EXERCISE GOAL: Copy every record that follows, word for word.

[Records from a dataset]
-----

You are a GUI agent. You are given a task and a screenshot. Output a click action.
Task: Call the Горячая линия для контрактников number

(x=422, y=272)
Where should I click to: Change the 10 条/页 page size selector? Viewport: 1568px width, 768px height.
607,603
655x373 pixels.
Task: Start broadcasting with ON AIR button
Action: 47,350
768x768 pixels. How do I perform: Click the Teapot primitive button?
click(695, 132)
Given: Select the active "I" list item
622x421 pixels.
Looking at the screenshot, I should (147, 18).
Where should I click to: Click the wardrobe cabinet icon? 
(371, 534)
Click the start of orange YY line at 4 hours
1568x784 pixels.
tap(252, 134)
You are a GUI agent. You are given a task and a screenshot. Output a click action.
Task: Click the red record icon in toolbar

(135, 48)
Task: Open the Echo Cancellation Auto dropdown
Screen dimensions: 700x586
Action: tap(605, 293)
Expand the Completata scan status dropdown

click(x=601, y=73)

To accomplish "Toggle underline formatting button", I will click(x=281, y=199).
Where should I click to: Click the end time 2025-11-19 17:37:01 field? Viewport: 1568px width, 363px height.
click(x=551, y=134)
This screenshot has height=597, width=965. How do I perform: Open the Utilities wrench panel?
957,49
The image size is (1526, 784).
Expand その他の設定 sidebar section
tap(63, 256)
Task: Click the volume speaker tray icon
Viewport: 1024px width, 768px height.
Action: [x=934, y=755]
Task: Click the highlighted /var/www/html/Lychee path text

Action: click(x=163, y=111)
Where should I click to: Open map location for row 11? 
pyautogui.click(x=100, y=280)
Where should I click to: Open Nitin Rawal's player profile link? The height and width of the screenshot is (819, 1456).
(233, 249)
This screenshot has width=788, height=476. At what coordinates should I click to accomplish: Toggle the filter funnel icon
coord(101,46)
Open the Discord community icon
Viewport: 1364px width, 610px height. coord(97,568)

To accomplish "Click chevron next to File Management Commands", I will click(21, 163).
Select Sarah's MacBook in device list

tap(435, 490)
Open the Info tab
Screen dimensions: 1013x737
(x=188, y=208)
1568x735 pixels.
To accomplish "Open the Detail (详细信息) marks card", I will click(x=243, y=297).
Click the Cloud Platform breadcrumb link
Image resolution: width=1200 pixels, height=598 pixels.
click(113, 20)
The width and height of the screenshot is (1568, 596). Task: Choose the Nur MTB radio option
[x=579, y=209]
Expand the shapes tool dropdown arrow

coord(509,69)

-----

RESPONSE BOX:
You are a GUI agent. You are given a task and a screenshot. Output a click action.
Task: Call the Горячая линия для контрактников number

(x=422, y=272)
Where should I click to: Change the 10 条/页 page size selector? Viewport: 1568px width, 768px height.
607,603
655x373 pixels.
Task: Start broadcasting with ON AIR button
Action: 47,350
768x768 pixels. How do I perform: Click the Teapot primitive button?
click(695, 132)
Given: Select the active "I" list item
622x421 pixels.
Looking at the screenshot, I should (147, 18).
Where should I click to: Click the wardrobe cabinet icon? 
(371, 534)
Click the start of orange YY line at 4 hours
1568x784 pixels.
tap(252, 134)
You are a GUI agent. You are given a task and a screenshot. Output a click action.
Task: Click the red record icon in toolbar

(135, 48)
Task: Open the Echo Cancellation Auto dropdown
Screen dimensions: 700x586
Action: tap(605, 293)
Expand the Completata scan status dropdown

click(x=601, y=73)

To accomplish "Toggle underline formatting button", I will click(x=281, y=199).
Where should I click to: Click the end time 2025-11-19 17:37:01 field? Viewport: 1568px width, 363px height.
click(x=551, y=134)
This screenshot has height=597, width=965. How do I perform: Open the Utilities wrench panel?
957,49
The image size is (1526, 784).
Expand その他の設定 sidebar section
tap(63, 256)
Task: Click the volume speaker tray icon
Viewport: 1024px width, 768px height.
Action: [x=934, y=755]
Task: Click the highlighted /var/www/html/Lychee path text

Action: click(x=163, y=111)
Where should I click to: Open map location for row 11? 
pyautogui.click(x=100, y=280)
Where should I click to: Open Nitin Rawal's player profile link? The height and width of the screenshot is (819, 1456).
(233, 249)
This screenshot has width=788, height=476. At what coordinates should I click to accomplish: Toggle the filter funnel icon
coord(101,46)
Open the Discord community icon
Viewport: 1364px width, 610px height. coord(97,568)

To accomplish "Click chevron next to File Management Commands", I will click(21, 163).
Select Sarah's MacBook in device list

tap(435, 490)
Open the Info tab
Screen dimensions: 1013x737
(x=188, y=208)
1568x735 pixels.
To accomplish "Open the Detail (详细信息) marks card", I will click(x=243, y=297).
Click the Cloud Platform breadcrumb link
Image resolution: width=1200 pixels, height=598 pixels.
click(113, 20)
The width and height of the screenshot is (1568, 596). Task: Choose the Nur MTB radio option
[x=579, y=209]
Expand the shapes tool dropdown arrow

coord(509,69)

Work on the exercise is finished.